Итак, Лаура все еще не росла. Через несколько месяцев Вирджиния снова пришла с девочкой в отделение неотложной помощи. Доктора понятия не имели про историю самой Вирджинии и про ее прерванные отношения с заботящимися о ней опекунами, поэтому проблемы Лауры связывали с заболеванием ее желудочно-кишечного тракта, а не мозга. И так началась четырехлетняя медицинская одиссея Лауры — состоявшая из непрерывной череды тестов, процедур, специальных диет, хирургических вмешательств и кормления через трубку. Вирджиния все еще не понимала, что ее ребенок нуждается в том, чтобы его брали на руки, качали, играли с ним и ласкали.

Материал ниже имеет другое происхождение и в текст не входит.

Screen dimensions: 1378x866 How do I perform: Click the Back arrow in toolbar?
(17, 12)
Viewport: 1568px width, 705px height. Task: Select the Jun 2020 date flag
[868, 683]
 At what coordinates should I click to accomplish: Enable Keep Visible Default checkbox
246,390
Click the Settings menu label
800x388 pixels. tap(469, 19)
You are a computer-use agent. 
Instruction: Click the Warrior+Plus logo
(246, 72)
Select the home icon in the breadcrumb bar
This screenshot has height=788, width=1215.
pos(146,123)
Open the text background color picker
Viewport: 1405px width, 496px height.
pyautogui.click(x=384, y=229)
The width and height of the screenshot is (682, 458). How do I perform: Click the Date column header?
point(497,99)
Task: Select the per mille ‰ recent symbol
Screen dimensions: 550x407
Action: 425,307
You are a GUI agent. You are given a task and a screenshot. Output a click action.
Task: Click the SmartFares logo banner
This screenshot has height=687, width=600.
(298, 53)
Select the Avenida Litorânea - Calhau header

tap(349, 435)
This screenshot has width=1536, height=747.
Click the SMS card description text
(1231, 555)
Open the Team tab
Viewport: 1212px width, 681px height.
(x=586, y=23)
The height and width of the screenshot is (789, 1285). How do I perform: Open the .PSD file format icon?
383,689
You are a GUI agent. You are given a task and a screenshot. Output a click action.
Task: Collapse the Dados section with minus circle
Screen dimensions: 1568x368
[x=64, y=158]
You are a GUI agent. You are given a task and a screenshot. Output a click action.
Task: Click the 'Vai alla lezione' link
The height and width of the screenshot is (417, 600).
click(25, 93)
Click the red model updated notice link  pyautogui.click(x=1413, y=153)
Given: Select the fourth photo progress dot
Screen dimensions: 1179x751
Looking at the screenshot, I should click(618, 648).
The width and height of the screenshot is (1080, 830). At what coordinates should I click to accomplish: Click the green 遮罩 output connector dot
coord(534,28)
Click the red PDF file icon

У новорожденных детей кора головного мозга не принимает участия в формировании стрессовой реакции, центр которой располагается в нижних, наиболее примитивных отделах их развивающегося мозга. Когда мозг младенца получает от внутренних или внешних рецепторов сигнал о том, что что-то не так, эти сигналы расцениваются как некое бедственное положение. Это бедствие может быть «голодом», если ребенку нужны калории, «жаждой», если организм обезвожен, или «тревогой», если ребенок чувствует угрозу извне. Когда «бедствие» ликвидировано, наступает облегчение и ребенок ощущает удовольствие. Это происходит потому, что структуры нервной системы, формирующие реакцию на стресс, связаны с областями мозга, отвечающими за «удовольствие» и с другими областями, воспринимающими боль, дискомфорт и тревогу. Жизненные впечатления, которые уменьшают ощущение неблагополучия и придают нам сил, вызывают удовольствие; жизненный опыт, увеличивающий ощущение опасности, обычно дает чувство неблагополучия. Дети сразу же успокаиваются, когда их нянчат, берут на руки, ласкают и качают, они чувствуют удовольствие. Если у ребенка любящие родители и кто-то всегда подходит, когда ребенок чувствует стресс от голода или страха, радость от того, что его покормили и успокоили, ассоциируется с человеческим контактом. Таким образом, при нормальном детстве, как описывалось выше, когда ребенка нянчат и ласкают, эти действия непосредственно связаны с удовольствием. Тысячи раз мы подходим на плач ребенка, помогая созданию способности получать удовольствие от будущих человеческих контактов.